Connecticut BBB Warns Car Shoppers about Repossessed Car Scheme


Scammers Posing as Neighborhood Dealerships Online



FOR IMMEDIATE RELEASE



PRLog (Press Release) – Jul 13, 2010 – BBB is hearing from consumers across the country who thought they were buying repossessed vehicles from reputable dealers but instead, were being cheated out of thousands of dollars by scammers.



Connecticut Better Business Bureau President, Paulette Scarpetti, says the scheme begins when scammers steal the names of legitimate, well-established community dealerships and use that information for a sham online auto dealer site.



“Web sites purporting to be selling repossessed vehicles at too-good-to-be-true prices are preying on consumers’ trust of well-known local dealerships by stealing the company’s name, address and contact information. In essence this is a form of corporate identity theft that is being used to cheat consumers looking online for good deals on used cars.”



One car dealer in Memphis, Tennessee received thousands of complaints from consumers across the country who shopped for cars at www.americautosales.com, thinking it was a Memphis dealership’s Web site. Operators of the phony site used the Memphis dealer’s location and contact information for their fraud.



The Web site, which has since been taken down, claimed to sell repossessed cars at prices well below market value. Buyers were instructed to wire a $5000 deposit to an individual with the balance due within 5 days upon delivery at the buyer’s address.

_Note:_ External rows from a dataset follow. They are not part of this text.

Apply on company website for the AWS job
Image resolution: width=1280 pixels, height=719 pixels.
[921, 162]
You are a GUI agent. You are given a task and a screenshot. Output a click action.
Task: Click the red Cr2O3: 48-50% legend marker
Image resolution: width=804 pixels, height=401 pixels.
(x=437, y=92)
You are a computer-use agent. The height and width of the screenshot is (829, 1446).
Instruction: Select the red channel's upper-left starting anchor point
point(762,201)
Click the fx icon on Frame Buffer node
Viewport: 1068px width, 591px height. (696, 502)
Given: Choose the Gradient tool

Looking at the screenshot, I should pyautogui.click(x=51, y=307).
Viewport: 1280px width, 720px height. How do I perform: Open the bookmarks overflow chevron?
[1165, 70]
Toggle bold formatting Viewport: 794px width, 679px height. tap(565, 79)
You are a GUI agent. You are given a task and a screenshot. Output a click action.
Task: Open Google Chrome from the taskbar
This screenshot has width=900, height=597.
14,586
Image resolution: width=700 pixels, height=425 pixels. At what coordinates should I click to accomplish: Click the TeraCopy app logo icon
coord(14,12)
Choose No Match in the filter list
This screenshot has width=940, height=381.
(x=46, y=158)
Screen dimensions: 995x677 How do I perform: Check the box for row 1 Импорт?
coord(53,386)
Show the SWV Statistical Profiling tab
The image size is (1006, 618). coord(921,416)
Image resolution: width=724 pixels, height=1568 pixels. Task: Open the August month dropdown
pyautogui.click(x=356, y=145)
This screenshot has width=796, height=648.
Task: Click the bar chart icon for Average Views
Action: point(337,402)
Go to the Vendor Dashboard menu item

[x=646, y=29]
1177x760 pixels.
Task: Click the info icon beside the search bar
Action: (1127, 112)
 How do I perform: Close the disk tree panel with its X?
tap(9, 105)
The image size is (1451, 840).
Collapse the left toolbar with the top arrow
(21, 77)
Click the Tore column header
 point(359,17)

The scammers subsequently disappeared with the money and no vehicle was delivered.

After paying the deposit by wire transfer, victims contacted or showed up at the real dealership’s lot to pick up the cars they believed they had bought from the bogus site.



The owners of similar scam Web sites have pretended to be car dealers in Colorado, Florida, Georgia, Michigan, New Mexico and Texas.



The Web sites usually disappear after a few days and turn up under a different Internet address, using information stolen from another authentic dealer.



So far no such complaints have been filed with Connecticut BBB.



There are a number of warning signs that an online car dealer is fake:

-The prices are too good to be true.

-The dealer will only communicate through chat or e-mail, and never by telephone.

-The dealer only accepts payment by money wire transfer.



If you are the victim of a fraudulent online auto dealer, notify your BBB at www.bbb.org and the Internet Crime Center at www.ic3.gov to file a complaint.